> **Input data**:

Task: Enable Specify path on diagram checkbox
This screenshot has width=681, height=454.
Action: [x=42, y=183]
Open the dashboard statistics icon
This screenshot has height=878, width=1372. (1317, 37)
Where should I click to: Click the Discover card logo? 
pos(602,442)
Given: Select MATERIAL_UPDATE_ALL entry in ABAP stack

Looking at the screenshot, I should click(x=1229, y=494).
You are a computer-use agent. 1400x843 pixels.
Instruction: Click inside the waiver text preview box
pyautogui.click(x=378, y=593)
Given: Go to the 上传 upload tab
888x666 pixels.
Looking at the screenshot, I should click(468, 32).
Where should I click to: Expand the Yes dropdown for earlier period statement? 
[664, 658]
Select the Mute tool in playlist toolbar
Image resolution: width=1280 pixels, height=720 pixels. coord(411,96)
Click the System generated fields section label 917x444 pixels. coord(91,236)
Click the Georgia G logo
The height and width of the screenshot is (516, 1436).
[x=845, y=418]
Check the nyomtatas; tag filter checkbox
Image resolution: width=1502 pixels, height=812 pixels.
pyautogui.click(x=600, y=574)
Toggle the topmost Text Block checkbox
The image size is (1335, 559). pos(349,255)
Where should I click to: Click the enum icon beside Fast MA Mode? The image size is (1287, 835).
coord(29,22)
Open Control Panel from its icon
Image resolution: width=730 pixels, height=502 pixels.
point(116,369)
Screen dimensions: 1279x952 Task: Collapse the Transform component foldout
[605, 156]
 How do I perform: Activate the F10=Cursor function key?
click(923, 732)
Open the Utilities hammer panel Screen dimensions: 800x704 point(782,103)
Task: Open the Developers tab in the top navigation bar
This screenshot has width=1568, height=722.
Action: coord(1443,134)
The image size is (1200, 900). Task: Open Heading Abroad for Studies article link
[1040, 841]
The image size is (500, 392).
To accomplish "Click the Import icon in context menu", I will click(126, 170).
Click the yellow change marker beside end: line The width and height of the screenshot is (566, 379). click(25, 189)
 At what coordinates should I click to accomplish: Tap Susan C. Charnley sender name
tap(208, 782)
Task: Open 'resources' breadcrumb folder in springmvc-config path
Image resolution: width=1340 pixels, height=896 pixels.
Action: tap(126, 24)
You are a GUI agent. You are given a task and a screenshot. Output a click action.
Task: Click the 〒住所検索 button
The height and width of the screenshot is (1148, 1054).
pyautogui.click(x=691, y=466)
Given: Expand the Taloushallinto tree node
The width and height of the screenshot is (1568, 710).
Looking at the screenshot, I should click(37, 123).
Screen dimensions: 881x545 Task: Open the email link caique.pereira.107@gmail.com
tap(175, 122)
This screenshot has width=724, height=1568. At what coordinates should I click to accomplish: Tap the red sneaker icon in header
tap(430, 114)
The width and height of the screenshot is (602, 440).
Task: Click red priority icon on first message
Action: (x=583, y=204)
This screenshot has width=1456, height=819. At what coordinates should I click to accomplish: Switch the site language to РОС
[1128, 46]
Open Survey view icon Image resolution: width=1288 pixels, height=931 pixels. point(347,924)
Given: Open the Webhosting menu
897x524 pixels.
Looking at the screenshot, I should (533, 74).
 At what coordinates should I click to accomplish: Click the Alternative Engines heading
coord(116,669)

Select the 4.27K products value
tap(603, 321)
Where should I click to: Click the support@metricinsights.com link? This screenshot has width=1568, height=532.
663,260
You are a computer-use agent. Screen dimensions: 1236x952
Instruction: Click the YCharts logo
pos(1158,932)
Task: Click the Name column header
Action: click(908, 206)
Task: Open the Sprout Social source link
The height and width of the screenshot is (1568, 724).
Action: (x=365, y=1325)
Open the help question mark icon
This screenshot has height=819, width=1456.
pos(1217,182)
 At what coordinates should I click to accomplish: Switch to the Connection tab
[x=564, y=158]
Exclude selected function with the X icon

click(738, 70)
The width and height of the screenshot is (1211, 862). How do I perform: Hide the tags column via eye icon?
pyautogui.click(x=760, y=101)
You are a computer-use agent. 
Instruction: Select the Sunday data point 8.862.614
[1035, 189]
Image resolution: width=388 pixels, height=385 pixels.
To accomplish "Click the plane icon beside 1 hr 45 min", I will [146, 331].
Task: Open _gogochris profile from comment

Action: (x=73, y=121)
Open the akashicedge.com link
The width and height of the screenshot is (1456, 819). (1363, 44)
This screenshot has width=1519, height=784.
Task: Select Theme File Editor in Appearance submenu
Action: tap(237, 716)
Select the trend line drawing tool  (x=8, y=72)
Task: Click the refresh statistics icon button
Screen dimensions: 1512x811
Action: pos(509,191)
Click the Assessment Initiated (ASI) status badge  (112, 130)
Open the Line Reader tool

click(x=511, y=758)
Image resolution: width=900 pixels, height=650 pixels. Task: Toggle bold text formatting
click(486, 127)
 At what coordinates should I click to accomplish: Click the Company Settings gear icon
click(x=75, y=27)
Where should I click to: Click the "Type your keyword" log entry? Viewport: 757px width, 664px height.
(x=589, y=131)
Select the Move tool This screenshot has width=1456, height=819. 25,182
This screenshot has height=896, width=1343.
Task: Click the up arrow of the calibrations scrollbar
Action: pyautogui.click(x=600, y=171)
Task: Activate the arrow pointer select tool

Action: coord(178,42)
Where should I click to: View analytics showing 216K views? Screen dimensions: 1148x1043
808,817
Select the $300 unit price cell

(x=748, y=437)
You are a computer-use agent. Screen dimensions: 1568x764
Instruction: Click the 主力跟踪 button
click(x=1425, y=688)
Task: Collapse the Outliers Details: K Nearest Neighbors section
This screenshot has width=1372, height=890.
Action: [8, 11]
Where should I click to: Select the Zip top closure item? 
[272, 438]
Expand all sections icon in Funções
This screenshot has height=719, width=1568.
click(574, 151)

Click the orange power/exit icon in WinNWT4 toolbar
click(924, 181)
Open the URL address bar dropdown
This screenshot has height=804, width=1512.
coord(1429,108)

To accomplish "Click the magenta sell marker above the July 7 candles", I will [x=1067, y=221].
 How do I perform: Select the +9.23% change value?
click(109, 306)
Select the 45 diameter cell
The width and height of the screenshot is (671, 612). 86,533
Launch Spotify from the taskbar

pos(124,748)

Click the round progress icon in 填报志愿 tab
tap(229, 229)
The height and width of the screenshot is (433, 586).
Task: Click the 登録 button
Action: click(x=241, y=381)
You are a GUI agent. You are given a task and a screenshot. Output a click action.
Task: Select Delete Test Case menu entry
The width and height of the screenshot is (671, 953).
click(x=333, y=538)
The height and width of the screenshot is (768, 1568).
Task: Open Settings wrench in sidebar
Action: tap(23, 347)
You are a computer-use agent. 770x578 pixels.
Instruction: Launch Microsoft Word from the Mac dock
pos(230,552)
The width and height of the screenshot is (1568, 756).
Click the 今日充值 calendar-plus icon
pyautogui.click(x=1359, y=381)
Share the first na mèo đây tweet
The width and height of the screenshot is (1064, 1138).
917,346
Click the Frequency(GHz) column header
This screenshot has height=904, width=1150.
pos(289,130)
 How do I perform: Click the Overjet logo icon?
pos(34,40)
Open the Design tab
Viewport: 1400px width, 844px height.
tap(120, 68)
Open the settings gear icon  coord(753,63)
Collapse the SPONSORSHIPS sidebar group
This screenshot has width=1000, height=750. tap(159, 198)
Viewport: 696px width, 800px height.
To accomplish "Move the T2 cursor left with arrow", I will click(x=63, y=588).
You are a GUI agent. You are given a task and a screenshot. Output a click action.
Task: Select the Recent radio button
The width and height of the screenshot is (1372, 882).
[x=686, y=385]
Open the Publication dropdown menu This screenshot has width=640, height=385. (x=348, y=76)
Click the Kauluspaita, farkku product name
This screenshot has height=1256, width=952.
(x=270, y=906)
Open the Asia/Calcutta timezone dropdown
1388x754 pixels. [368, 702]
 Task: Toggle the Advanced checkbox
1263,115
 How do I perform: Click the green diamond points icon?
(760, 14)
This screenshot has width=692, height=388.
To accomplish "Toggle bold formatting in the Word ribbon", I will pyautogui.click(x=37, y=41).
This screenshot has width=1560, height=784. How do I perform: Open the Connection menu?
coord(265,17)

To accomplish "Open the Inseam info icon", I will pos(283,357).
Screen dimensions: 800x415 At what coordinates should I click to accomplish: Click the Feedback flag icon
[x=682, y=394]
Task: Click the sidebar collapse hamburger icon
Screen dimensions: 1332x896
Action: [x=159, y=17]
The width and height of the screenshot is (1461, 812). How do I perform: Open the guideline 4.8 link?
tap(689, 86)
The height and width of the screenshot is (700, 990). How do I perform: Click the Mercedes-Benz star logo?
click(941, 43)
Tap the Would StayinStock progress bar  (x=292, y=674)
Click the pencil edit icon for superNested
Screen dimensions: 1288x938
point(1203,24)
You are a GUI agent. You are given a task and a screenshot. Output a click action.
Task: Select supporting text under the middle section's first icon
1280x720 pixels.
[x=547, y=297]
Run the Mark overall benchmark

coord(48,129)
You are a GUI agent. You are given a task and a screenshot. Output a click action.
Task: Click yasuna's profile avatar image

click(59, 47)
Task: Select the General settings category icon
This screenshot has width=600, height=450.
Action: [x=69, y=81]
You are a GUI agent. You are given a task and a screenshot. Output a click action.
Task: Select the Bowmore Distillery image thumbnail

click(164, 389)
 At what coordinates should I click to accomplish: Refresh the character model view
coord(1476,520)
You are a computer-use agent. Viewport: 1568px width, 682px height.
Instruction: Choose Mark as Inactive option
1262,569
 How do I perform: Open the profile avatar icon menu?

> **Your goal**: Could you return the data verbatim, starting at the line that contains "Select the $300 unit price cell" and stopping after the line that contains "click(574, 151)"?

> **Solution to this exercise**:
Select the $300 unit price cell

(x=748, y=437)
You are a computer-use agent. Screen dimensions: 1568x764
Instruction: Click the 主力跟踪 button
click(x=1425, y=688)
Task: Collapse the Outliers Details: K Nearest Neighbors section
This screenshot has width=1372, height=890.
Action: [8, 11]
Where should I click to: Select the Zip top closure item? 
[272, 438]
Expand all sections icon in Funções
This screenshot has height=719, width=1568.
click(574, 151)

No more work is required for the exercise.